The album's peaks, the Gibbard-composed "Me And Magdalena" and "Birth Of An Accidental Hipster," written by British rock icons Paul Weller and Noel Gallagher, stand with the greatest songs the Monkees have ever recorded. How many other bands can make that claim fifty years and twelve albums on? It's enough to make a fan hope for a sequel. Instead, Good Times! will be the Monkees' swan song; Nesmith announced his retirement from the band following one last show this week near his home base in California. Sure, Dolenz and Tork will continue touring as the Monkees. Given the success of Good Times! (it's their highest-charting album since 1968), there may even be more records. But it's the equivalent of Paul and Ringo getting together and calling themselves The Beatles -- well, sort of, but not really (although heaven knows I'll see the shows and buy the records).

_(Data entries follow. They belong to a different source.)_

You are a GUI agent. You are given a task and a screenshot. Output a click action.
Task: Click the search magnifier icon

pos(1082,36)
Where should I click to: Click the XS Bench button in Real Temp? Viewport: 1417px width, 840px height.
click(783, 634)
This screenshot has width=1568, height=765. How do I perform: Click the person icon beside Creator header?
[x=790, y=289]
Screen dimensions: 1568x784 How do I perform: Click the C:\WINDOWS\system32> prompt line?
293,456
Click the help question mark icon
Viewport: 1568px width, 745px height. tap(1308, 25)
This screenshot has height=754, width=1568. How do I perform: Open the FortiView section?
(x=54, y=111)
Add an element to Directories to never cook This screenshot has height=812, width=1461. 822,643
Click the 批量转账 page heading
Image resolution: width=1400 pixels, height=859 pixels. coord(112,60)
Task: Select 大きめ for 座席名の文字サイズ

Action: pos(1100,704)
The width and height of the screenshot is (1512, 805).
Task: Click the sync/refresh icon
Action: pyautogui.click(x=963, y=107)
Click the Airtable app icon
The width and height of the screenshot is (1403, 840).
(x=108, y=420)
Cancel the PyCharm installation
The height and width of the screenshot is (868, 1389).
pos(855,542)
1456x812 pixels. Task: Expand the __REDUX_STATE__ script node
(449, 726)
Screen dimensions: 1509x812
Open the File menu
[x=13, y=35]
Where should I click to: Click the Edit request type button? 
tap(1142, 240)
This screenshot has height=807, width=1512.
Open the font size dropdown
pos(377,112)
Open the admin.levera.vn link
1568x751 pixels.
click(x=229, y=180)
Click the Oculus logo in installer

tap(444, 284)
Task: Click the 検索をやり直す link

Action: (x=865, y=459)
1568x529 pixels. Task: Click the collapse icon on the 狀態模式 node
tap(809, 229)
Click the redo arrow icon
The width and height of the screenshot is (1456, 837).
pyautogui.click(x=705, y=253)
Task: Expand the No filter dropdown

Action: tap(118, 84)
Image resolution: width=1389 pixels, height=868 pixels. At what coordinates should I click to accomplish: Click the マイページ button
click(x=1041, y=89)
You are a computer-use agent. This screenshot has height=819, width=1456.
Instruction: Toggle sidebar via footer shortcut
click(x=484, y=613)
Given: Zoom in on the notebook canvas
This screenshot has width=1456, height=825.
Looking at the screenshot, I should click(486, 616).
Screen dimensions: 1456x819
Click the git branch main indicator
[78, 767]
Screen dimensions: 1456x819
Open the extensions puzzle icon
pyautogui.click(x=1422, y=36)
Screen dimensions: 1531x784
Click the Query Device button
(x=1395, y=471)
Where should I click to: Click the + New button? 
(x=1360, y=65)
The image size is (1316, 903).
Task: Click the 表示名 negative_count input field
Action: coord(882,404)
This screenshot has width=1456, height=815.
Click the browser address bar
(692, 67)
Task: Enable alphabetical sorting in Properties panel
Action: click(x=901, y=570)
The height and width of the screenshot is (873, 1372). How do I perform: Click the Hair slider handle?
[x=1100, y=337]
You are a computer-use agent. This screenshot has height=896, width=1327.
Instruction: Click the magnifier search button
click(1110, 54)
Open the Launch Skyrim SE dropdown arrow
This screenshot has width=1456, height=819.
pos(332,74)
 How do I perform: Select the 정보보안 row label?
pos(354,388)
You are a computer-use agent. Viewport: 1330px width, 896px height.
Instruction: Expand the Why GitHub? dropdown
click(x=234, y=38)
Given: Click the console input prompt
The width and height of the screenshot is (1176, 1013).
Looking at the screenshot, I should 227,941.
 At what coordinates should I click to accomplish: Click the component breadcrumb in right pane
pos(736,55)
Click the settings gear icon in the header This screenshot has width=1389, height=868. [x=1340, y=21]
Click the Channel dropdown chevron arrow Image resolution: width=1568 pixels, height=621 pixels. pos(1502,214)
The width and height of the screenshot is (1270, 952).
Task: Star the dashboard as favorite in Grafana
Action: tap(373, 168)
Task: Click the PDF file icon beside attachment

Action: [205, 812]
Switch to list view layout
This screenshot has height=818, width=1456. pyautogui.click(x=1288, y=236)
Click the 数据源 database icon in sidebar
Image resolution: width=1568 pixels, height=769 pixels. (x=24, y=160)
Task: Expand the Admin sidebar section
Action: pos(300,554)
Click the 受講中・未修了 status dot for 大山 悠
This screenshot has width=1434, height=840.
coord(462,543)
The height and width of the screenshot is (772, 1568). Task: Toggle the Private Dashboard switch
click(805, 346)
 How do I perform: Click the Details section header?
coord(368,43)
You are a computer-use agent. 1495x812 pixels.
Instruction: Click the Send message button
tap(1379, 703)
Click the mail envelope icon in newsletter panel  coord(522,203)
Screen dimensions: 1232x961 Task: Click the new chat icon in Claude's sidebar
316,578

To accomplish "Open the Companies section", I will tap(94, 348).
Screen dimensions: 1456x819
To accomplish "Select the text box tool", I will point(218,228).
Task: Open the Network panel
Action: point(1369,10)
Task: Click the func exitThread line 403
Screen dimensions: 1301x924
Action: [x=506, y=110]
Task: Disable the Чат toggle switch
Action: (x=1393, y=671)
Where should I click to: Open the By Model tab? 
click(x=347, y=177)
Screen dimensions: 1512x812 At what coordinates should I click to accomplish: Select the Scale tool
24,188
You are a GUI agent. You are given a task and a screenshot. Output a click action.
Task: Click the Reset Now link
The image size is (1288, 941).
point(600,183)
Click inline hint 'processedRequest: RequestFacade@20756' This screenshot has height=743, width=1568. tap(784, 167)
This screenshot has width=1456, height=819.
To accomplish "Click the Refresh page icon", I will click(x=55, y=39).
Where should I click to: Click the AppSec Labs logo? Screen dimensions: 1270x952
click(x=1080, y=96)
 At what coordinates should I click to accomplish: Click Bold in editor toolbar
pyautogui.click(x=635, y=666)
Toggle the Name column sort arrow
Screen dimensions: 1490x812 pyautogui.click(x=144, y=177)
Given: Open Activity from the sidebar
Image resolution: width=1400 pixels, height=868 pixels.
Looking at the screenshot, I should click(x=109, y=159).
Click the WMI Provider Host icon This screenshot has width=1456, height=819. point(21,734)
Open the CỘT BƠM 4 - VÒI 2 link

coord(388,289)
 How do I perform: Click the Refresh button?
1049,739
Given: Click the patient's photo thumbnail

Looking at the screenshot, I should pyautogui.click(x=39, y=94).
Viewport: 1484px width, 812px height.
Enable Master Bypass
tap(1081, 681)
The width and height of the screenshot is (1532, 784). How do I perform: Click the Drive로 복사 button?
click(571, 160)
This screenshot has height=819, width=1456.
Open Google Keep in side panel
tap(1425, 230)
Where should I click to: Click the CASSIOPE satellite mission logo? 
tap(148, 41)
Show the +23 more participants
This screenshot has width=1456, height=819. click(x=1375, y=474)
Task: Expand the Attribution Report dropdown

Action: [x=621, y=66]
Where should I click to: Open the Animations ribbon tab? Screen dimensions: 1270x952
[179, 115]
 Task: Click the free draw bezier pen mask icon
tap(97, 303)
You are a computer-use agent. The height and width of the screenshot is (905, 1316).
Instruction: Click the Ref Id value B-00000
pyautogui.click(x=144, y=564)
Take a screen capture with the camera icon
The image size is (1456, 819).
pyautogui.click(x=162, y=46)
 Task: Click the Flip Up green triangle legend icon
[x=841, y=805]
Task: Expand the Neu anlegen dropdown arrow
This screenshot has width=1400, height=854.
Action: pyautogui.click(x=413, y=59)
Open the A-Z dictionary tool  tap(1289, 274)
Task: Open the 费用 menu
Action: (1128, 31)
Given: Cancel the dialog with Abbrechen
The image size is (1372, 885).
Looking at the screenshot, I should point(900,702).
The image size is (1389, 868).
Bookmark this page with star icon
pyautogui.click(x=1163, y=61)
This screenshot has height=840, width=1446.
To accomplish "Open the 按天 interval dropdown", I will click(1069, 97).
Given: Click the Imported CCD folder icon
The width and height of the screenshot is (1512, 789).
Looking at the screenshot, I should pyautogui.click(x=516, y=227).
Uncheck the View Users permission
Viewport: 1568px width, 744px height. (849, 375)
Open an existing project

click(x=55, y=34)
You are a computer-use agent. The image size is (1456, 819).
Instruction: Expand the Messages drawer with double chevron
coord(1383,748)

It's hard to fathom today, but the Monkees got a lot of shit when they first formed for not being a "real" band but four actor/musicians who were cast to play parts in a TV show. Perhaps the fact that their records outsold those of the Beatles in 1967, the year of Sgt. Pepper, prompted the backlash. But one listen to their music, old or new, shows that whether they were an actual band or not, they were dazzlingly good at whatever it was they were doing, with a genuine chemistry that any band, real or otherwise, could only wish for.

The Monkees will be remembered for their TV show and a handful of songs -- "Last Train To Clarksville," "Daydream Believer," "Pleasant Valley Sunday," maybe a few others. But dig a little below the surface and you'll find a lot of mind-bending and ear-opening moments. Davy Jones rocking out with Neil Young on guitar. A Michael Nesmith-sung country-pop masterpiece worthy of Glen Campbell which wasn't released for more than 20 years, presumably due to its controversial lyrics. A psychedelic pop classic written by Carole King that bombed when it was first released, but for my money, it's their finest moment on vinyl. Album tracks that could have been hit singles. Outtakes that could have been hit singles. And so on.

It's a hell of a legacy. And it's a legacy worth celebrating, and enjoying, even if the Monkeemobile has made its last ride.